The Board first argues that Wilkins testified that she would only work ten more years, and thus compensation for her purported damages would not exceed $670,000 (10 years x 67,000 in annual salary). The Board either misunderstands or ignores our standard of review, which mandates that we view the evidence in the light most favorable to the jury’s verdict. Dieser, 498 S.W.3d at 440. At trial, Wilkins testified that she would have worked for ten to twelve more years at a minimum. Wilkins further testified that she desired to work even longer, and possibly into her late seventies, as others on HSSU’s campus often did. Teaching into her late seventies would take Wilkins well beyond the ten or twelve additional years that she was planning, at a minimum, to work at HSSU. The jury reasonably could have credited Wilkins’s testimony that she desired to work into her late seventies.
Finally, the Board argues that the jury’s award was grossly excessive because Wilkins was working at HSSU primarily to help instruct future teachers, rather than for the monetary reward. We reject the Board’s contention that, because Wilkins was deeply motivated to work at HSSU to shape and guide future educators, she somehow is not entitled to damages as "a result of the Board’s discriminatory and unlawful conduct. We instead find that Wilkins’s termination—from a position that was a significant component of her life—increased her intangible damages and did not limit the recovery of her economic losses.

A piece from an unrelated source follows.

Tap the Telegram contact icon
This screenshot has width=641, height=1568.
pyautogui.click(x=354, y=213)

A monetary award under the MHRA may be based, in part, on certain intangibles that are not easily calculable. See Soto, 502 S.W.3d at 54. These intangibles include, among other things, future pain, future suffering, loss of self-worth, loss of self-esteem, embarrassment, humiliation, and emotional distress. See id at 54-55. Damages may be established by testimony or inferred from the circumstances. Van Den Berk, 26 S.W.3d at 413.

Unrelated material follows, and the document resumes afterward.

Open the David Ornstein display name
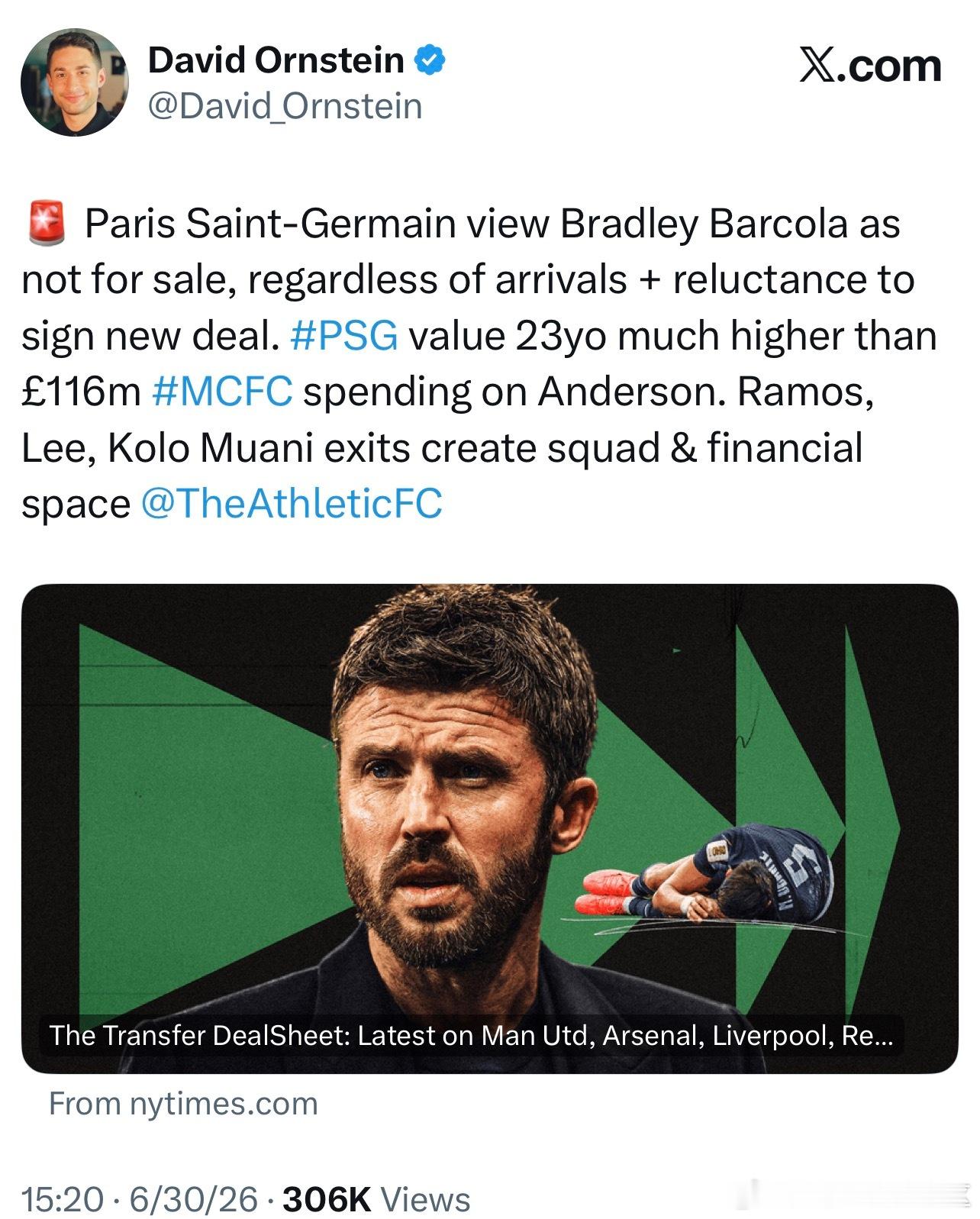Screen dimensions: 980x1219 276,60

Here, Wilkins’s testimony clearly established that the loss of her teaching position at HSSU devastated her. The fact that Wilkins was deeply motivated to work at HSSU only increased her emotional distress after her termination. Impermissibly terminated from a position and a place that she cherished, the Board deprived Wilkins of the ability to shape future educators at her alma mater with the result that Wilkins no longer felt as though she was contributing or giving back to her community. Wilkins’s firing from this particular position caused her to lose self-esteem, self-worth, and a sense of accomplishment. Further, the manner in which the Board and HSSU officials fired Wilkins only amplified her personal distress. HSSU, the school that mattered so much to Wilkins, treated her similarly to that of a convicted felon, instead of providing her with the respect warranted by years of dedicated and excellent service. The record shows recoverable intangible damages even if Wilkins’s primary motivation to work at HSSU was not economic compensation.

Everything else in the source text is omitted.